*DIRECTIONS FOR THIS TASK*
Lines from the one with "Image resolution: width=713" to the end of the material, both included: print them exactly and print nothing else. Omit the pictures.

══ PROVIDED RECORDS ══

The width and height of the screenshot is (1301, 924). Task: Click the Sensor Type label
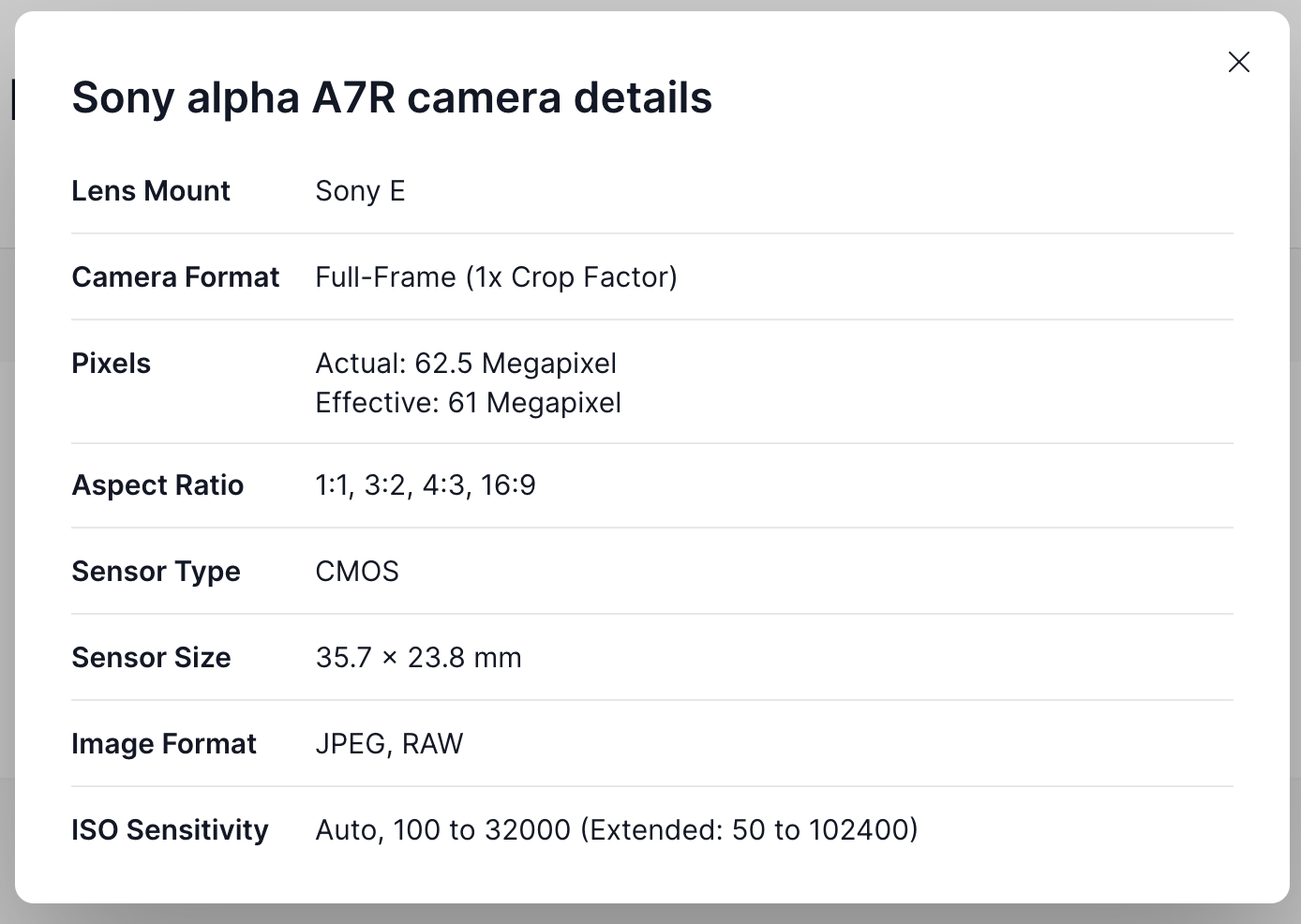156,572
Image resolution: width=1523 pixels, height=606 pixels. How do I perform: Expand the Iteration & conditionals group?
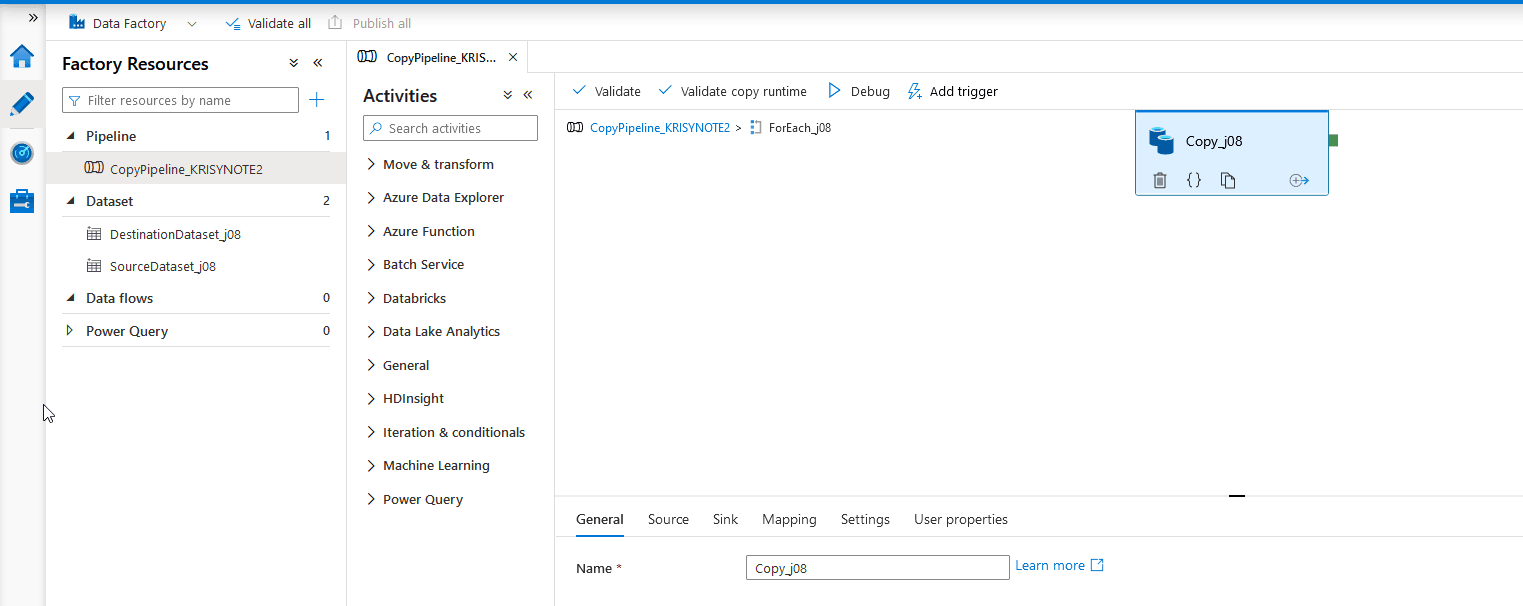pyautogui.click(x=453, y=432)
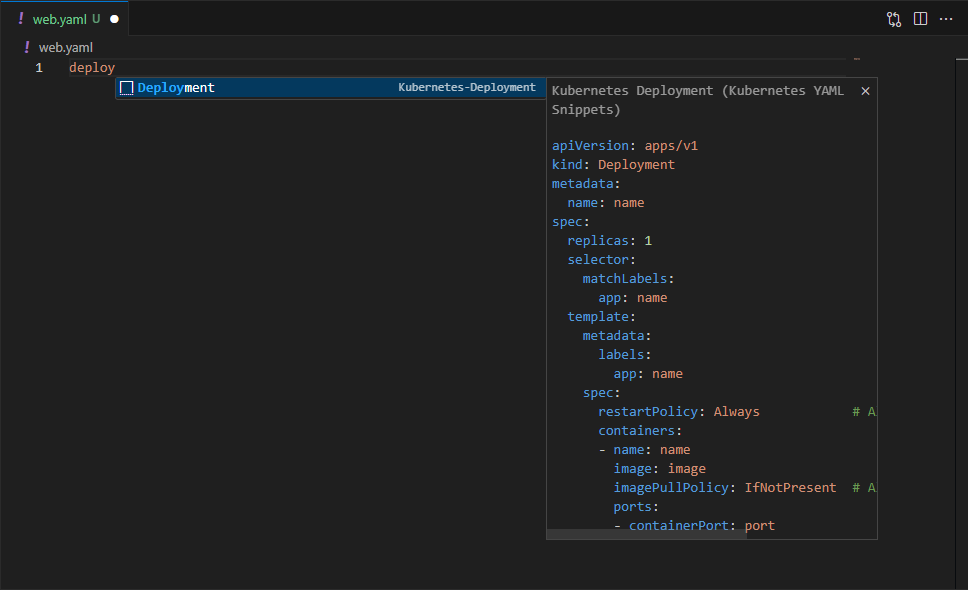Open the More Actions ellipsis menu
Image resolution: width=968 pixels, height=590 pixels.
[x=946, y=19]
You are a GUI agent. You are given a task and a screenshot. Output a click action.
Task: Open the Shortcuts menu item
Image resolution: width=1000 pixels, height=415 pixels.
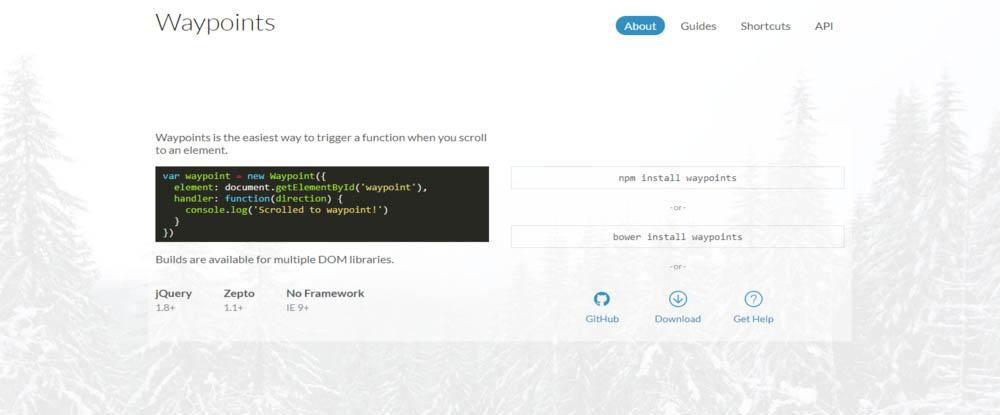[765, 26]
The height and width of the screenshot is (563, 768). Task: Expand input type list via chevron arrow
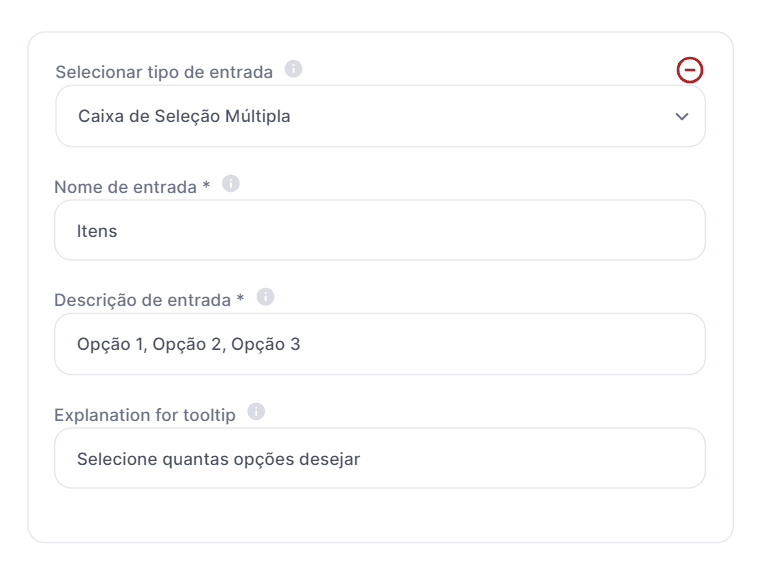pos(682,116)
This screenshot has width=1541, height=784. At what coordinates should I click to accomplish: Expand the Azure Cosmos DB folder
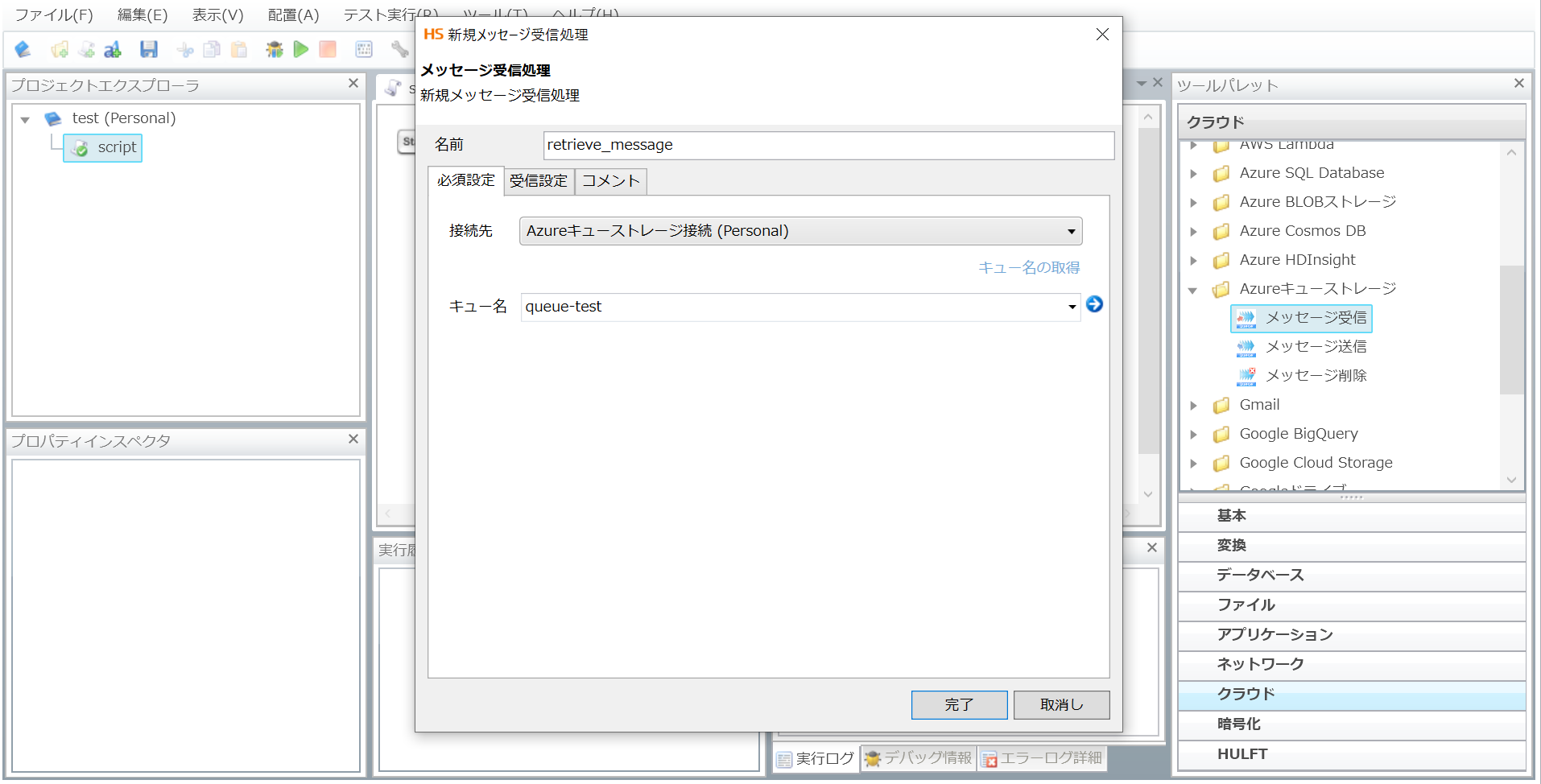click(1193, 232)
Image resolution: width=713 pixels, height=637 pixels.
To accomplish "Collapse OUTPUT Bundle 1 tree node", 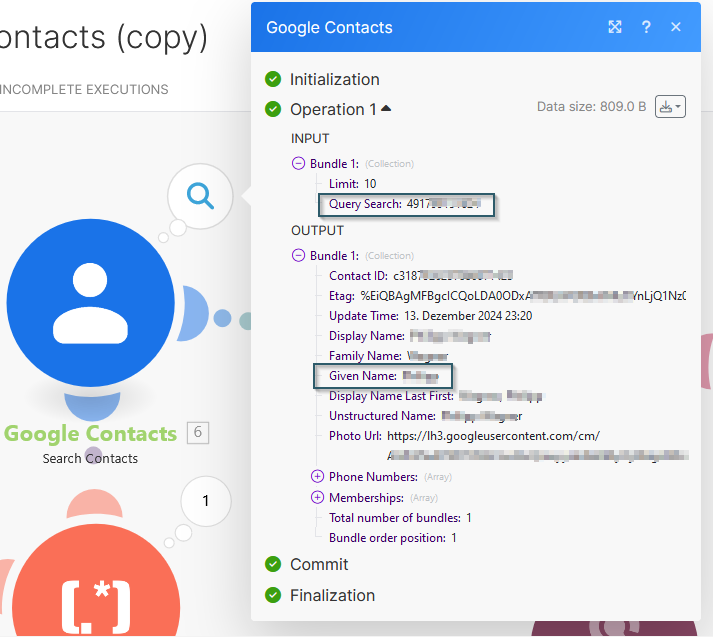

═══

*ANSWER TO THIS PROBLEM*
Image resolution: width=713 pixels, height=637 pixels.
To accomplish "Collapse OUTPUT Bundle 1 tree node", 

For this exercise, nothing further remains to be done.